** Work to do **
a) In the passage on fixing DTD validation errors, which of the three proposed fixes for the color problem is chosen?
b) List the distinct names of the elements that sit directly inside the <product> element shown in the passage on fixing DTD validation errors.
c) Continue the passage on fixing DTD validation errors from its last sentence.

** Selection **
##########
Lines 3 and 4 are both referring to the same problem. On lines 129 and 131 of products.xml, we've introduced color to the price element. Here we have a few choices:
-
We can change the data so that each color item is its own product and then record the color in its own element. This won't take too much trouble, although we'll have to make sure to maintain both products.
-
Because the sale and retail prices are the same for both colors, we can change the DTD to add a new element, cost, and change the pricing structure. This seems a bit of overkill, however, even in a small file like this.
-
We can change the DTD to allow for a color attribute. This seems like the best solution because it also allows for different color items to be priced differently, if necessary. This is what we'll do:
<!ATTLIST price pricetype (cost | sale | retail) 'retail' color CDATA #IMPLIED>
At first, line 5 doesn't seem to make any sense. The product in question is
<product> <product_id>3253435</product_id> <short_desc>Sleepeazy Mattresses</short_desc> <price pricetype="cost">$162</price> <price pricetype="retail">$300</price> <product_desc>per set, any size</product_desc> <giveaway> <giveaway_item> Free pillows </giveaway_item> <giveaway_desc> with every set </giveaway_desc> </giveaway> <inventory location="showroom">23</inventory> <inventory location="warehouse">15</inventory> </product>
which seems to match the content model just fine. Or does it? Remember, order matters. To fix this error, we'll reorder the data.
##########
(Word and element locating data)
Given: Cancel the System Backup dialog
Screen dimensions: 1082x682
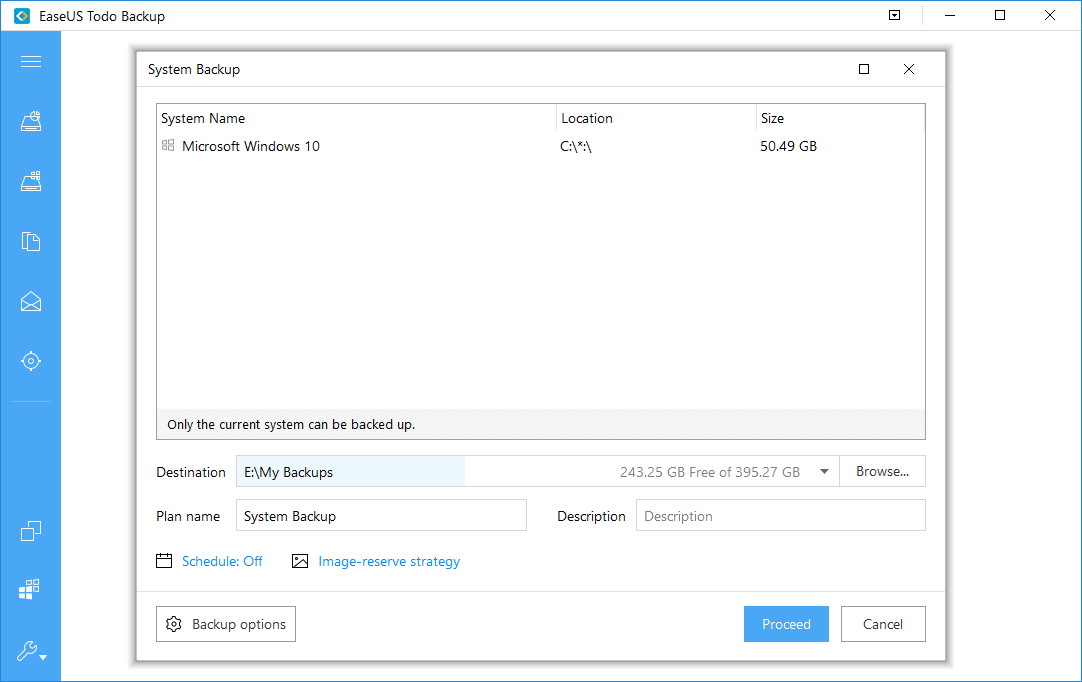Looking at the screenshot, I should pyautogui.click(x=883, y=624).
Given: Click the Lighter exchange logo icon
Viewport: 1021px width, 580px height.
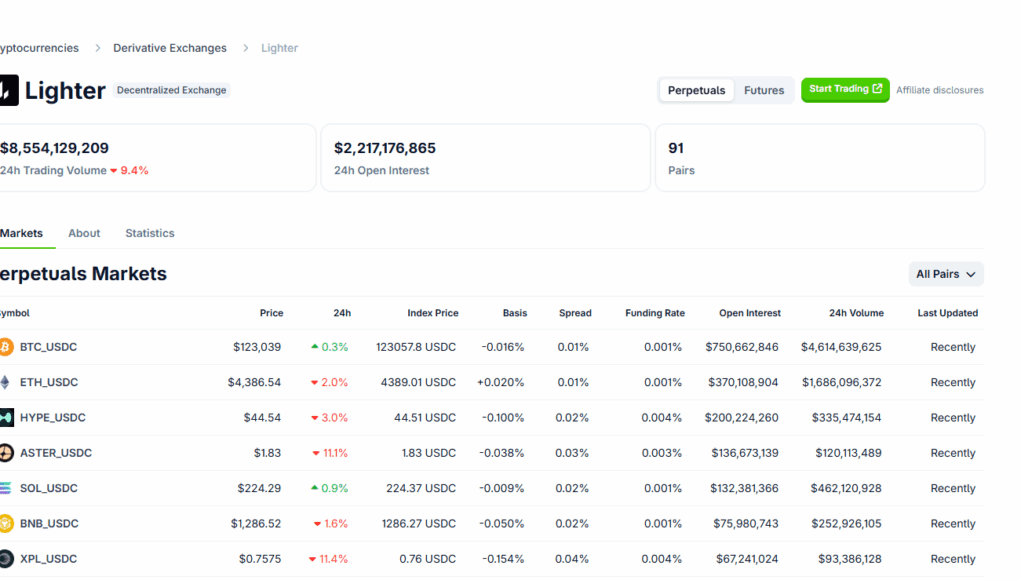Looking at the screenshot, I should 8,90.
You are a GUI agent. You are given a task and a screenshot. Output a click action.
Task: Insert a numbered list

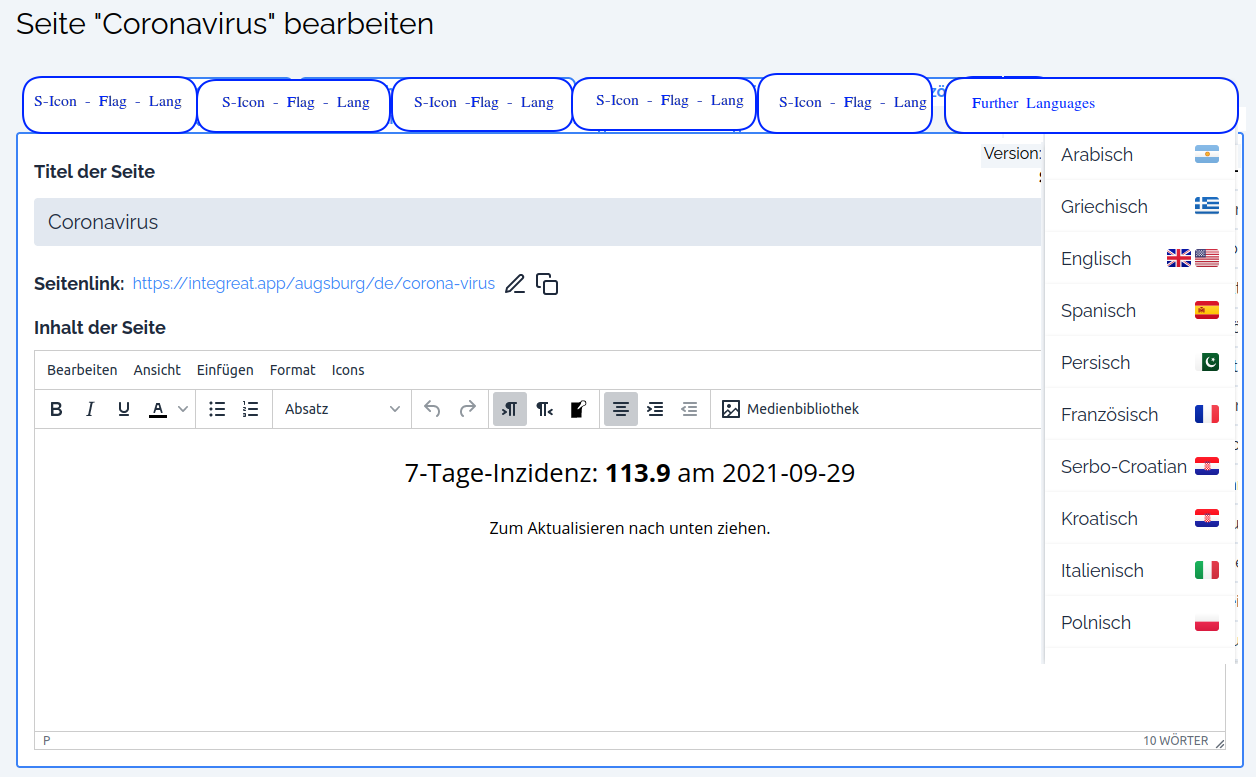(x=250, y=409)
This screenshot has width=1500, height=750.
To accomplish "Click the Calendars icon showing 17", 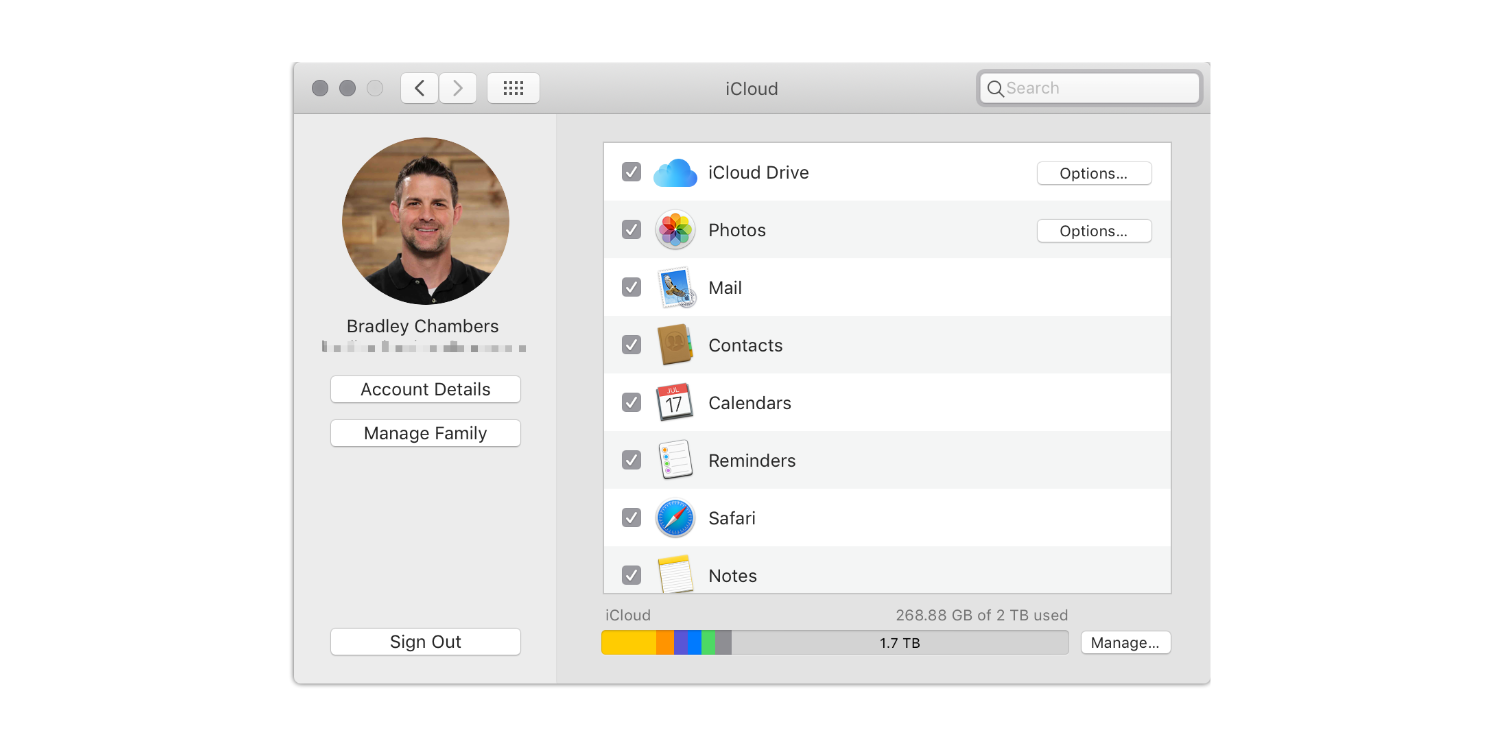I will coord(675,403).
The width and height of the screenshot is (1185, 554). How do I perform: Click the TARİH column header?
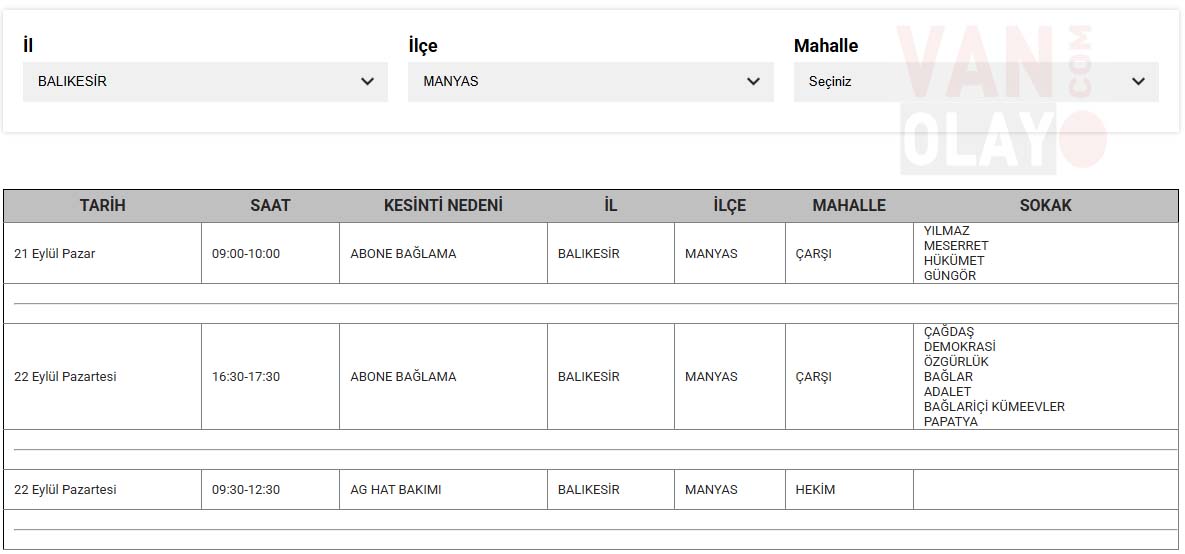click(x=103, y=206)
##########
** Answers per task **
a) Changing the DTD to allow a color attribute on the price element.

b) product_id, short_desc, price, product_desc, giveaway, inventory

c)
Lines 6 through 10 are a little tougher and will probably involve changing the DTD. The product is
<product> <product_id>5622345</product_id> <short_desc>CozyComfort Mattresses</short_desc> <price pricetype="starting"> starting at only $99.99 </price> <item> <product_desc>Queen</product_desc> <price pricetype="cost">$59.00</price> <price pricetype="sale">$69.00</price> <price pricetype="retail">$99.00</price> </item> <item> <product_desc>King</product_desc> <price pricetype="cost">$159.00</price> <price pricetype="sale">$209.00</price> <price pricetype="retail">$359.00</price> </item> <giveaway> <giveaway_item> Free sheets </giveaway_item> <giveaway_desc> with every set </giveaway_desc> </giveaway> </product>
For the starting price, we need to make a decision: Do we add this as a possible attribute value, or change the structure to allow for an infinite number of different pricing options?
If it looked like we'd have to deal with more of these, that'd be the way to go. This is probably the last one, though, so let's just add it to the definition of price.
<!ELEMENT price (#PCDATA)> <!ATTLIST price pricetype (cost | sale | retail | starting) 'retail' color CDATA #IMPLIED>
This brings us to item. Unless we want to make significant changes to the data file (which we don't), we're going to need to change the DTD to accommodate it.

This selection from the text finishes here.